The Cold War musical satire North Atlantic, originally developed in 1983 by James Strahs and now in its second revival, has basically become the Wooster Group's trademark show. The discordant action takes place on, underneath, and at the foot of a raised stage tilted at a steep, 45 degree angle towards the audience. Props, costumes and actors slide down the incline and fall at the front of the stage, while a row of desks glides over its surface, powered by massive mechanical gears. The performers' uneasy postures and movements continually pull us out of the narrative, provoking more practical questions: What if someone slips? What material is the stage covered with that gives the actors' feet such grip? Why would Frances McDormand and Maura Tierney sign on for such a physically (if not always emotionally) arduous show? Intermittently, a booming sound system rattles the space with the thunderous engine noises of jets passing overhead, thrusting us back into the setting: the communications center of a U.S. military vessel off the coast of the Netherlands in 1983.

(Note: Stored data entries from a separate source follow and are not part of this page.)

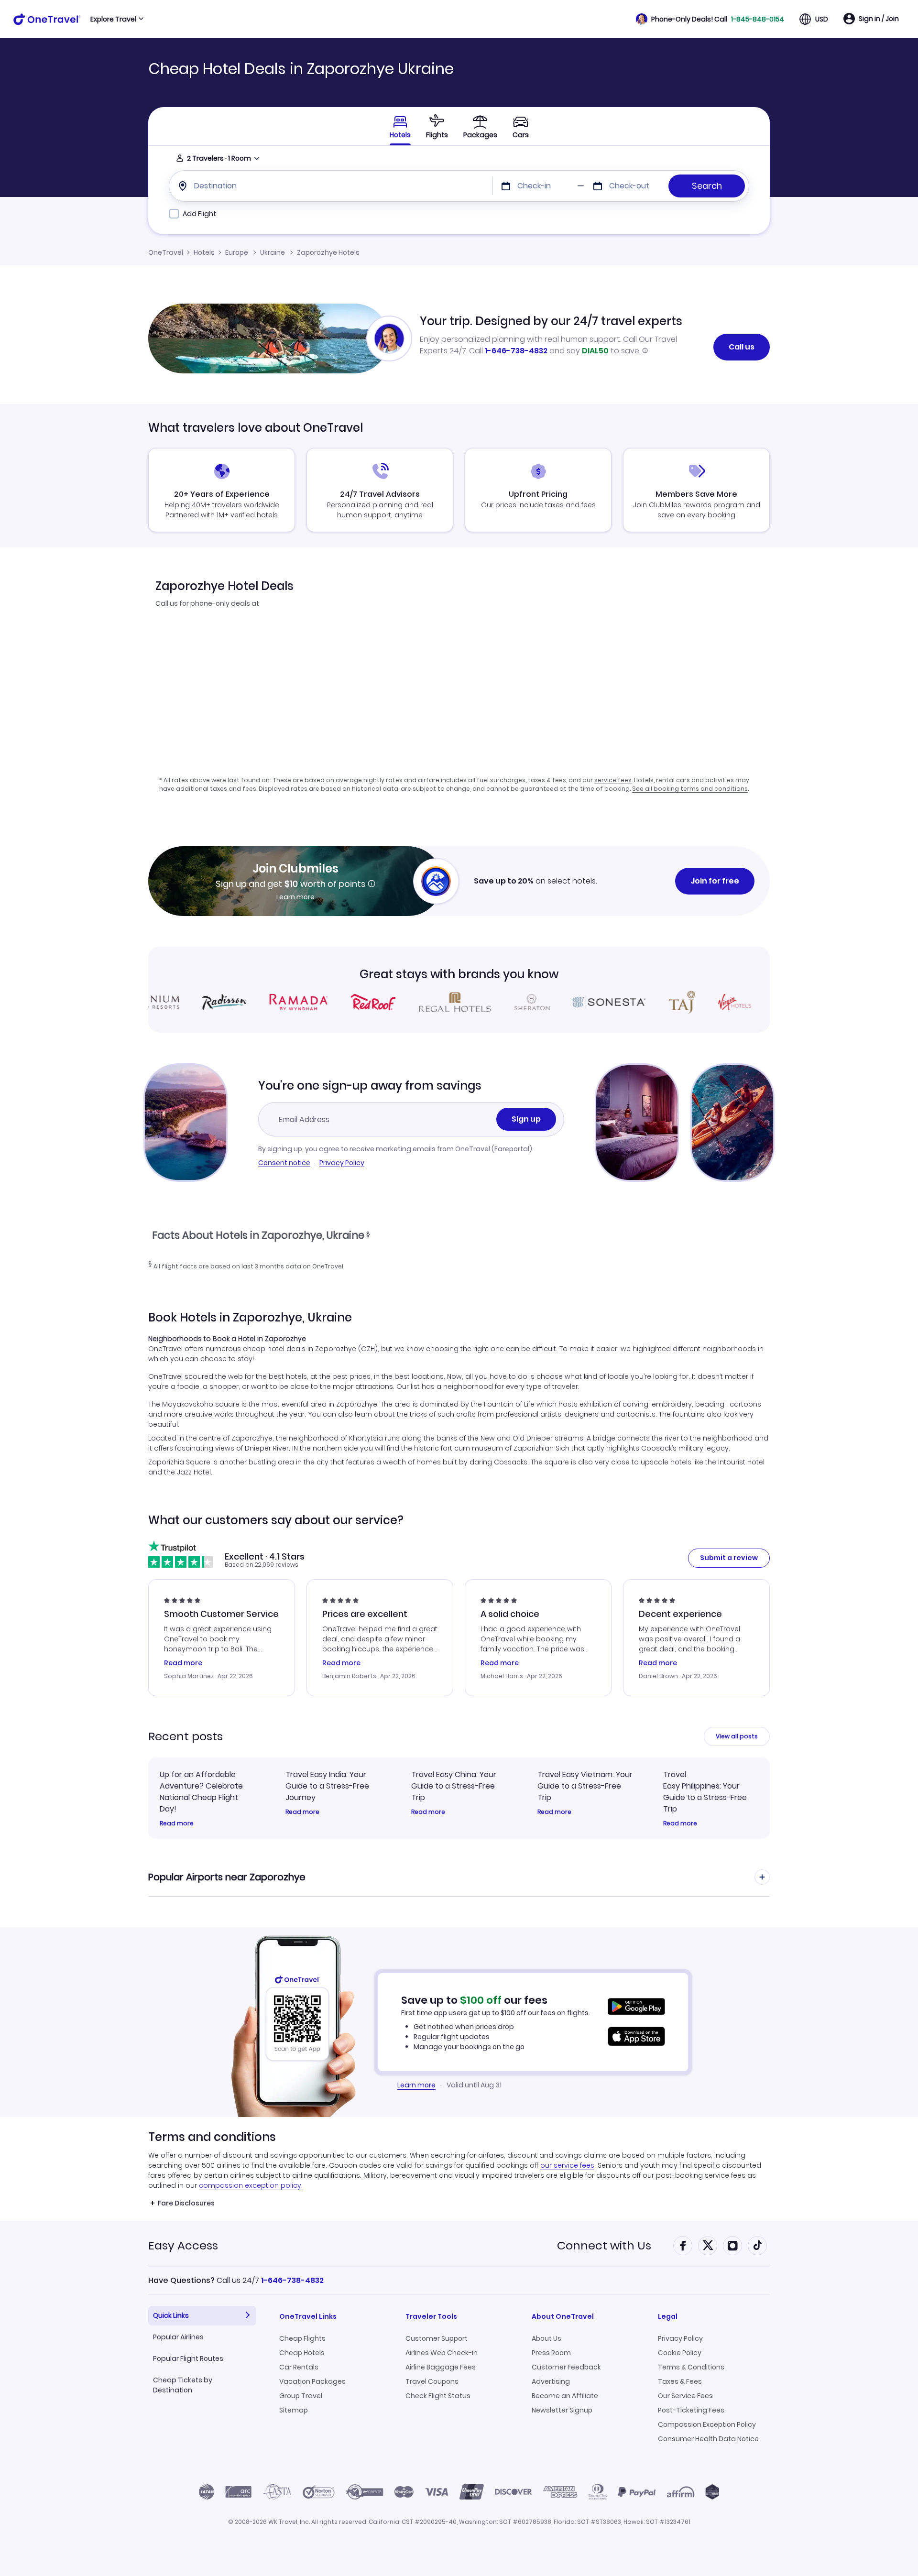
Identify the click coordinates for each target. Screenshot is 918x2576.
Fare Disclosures (186, 2203)
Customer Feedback (566, 2367)
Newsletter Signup (562, 2410)
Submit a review (729, 1557)
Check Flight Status (437, 2396)
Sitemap (293, 2410)
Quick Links (171, 2315)
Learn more (295, 897)
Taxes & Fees (680, 2381)
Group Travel (300, 2396)
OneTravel (165, 252)
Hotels (204, 252)
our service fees (567, 2165)
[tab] (437, 126)
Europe (236, 252)
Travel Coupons (432, 2381)
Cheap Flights (302, 2338)
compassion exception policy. (251, 2185)
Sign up (526, 1118)
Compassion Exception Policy (707, 2424)
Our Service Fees (685, 2396)
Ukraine (272, 252)
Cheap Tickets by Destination (182, 2385)
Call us (741, 346)
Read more (177, 1823)
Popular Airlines (178, 2337)
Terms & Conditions (691, 2367)
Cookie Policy (679, 2353)
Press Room (551, 2353)
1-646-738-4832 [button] (292, 2280)
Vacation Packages (312, 2381)
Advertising (551, 2381)
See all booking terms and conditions (690, 789)
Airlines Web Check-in (441, 2353)
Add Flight (199, 213)
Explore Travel (113, 19)
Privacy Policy (341, 1163)
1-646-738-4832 (516, 350)
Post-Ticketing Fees (691, 2410)
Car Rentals (298, 2367)
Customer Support (436, 2338)
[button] (710, 19)
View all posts (737, 1736)
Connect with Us (604, 2245)
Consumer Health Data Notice (708, 2439)
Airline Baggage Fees (440, 2367)
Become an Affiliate (565, 2396)
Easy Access (183, 2245)
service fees (613, 780)
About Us (546, 2338)
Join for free (714, 880)
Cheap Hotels (302, 2353)
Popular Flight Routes (188, 2358)
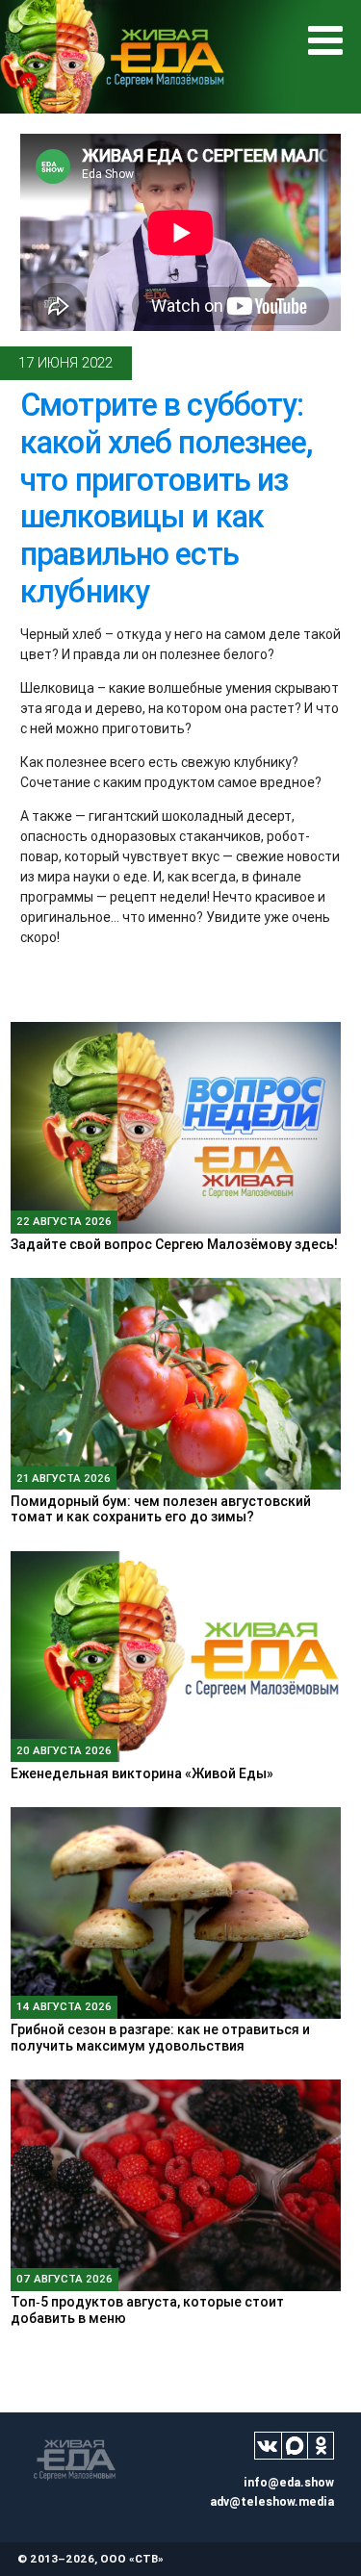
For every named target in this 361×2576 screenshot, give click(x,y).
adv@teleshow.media (272, 2501)
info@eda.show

We arrive onboard along with three naive servicemen, their introduction to the preposterous and often perverse politics of this place at civilization's edge doubling as our own. Foremost among them is Colonel Lud (Scott Shepherd), whose poised reasoning immediately grates on motor-mouthed meathead Captain Chizzum (Ari Fliakos). The latter, speaking at formidable speeds, quickly moves past formal presentations and admits: "Now listen and listen good, because this is cabbage I just ain't chewin' twice: this whole place is a fake. It's a dummy, a pilotless airplane." This absurd decoy mission's closest thing to a pilot, then, is General Benders (Paul Lazar), who runs a very loose ship that alternately resembles a brothel and a high school dance (complete with campy songs), and where the only information being decoded pertains to the sexual appetites and conquests of everyone onboard.

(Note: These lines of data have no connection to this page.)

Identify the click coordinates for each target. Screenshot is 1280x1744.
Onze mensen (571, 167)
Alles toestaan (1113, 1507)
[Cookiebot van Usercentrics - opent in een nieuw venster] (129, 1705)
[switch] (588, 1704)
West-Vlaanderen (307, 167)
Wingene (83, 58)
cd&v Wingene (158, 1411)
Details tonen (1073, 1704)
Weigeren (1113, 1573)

Strahs and director Elizabeth LeCompte (a founding member of the Wooster Group) use this bizarro military milieu to stage a carnivalesque subversion of sexual conventions right where they tend to be most tightly wound. After Benders expresses his scatological desires, for instance, he inquires earnestly: "I don't know where these urges come from, do you Chizzum?" "Yes, sir, I do," the young captain responds, "They come from God, sir." This enjoyable dynamic of set-ups and punchlines dominates early on, but gives way to an alienating (only partly on purpose) and cacophonous ensemble melee in the 90-minute play's second half. Among the women—who stand at the inclined desks unfurling and rewinding ticker tape, speaking into microphones in unison like a husky-voiced Greek chorus—a power struggle pits pessimistic matriarch Mary (McDormand, in a role too self-effacing to be memorable) against empathetic upstart Jane (Tierney, excellent in a buzz-cut and military boots), with impressionable ingenue Wendy-Gwen (scene-stealer Jenny Seastone Stern) in the middle. Another triangular dynamic evolves between Chizzum, Benders and Lud, though the play loses some of its sharpness in the din of overlapping shouting matches as these quarrels run their collision course. Despite the moment's ripeness for pointed military parody, the show defuses itself by scattering its forces across too many battlefields at once. Concluding abruptly with a don't-ask-don't-tell tragicomedy, North Atlantic's scrambled coordinates risk leaving an amused but unmoved audience in its wake.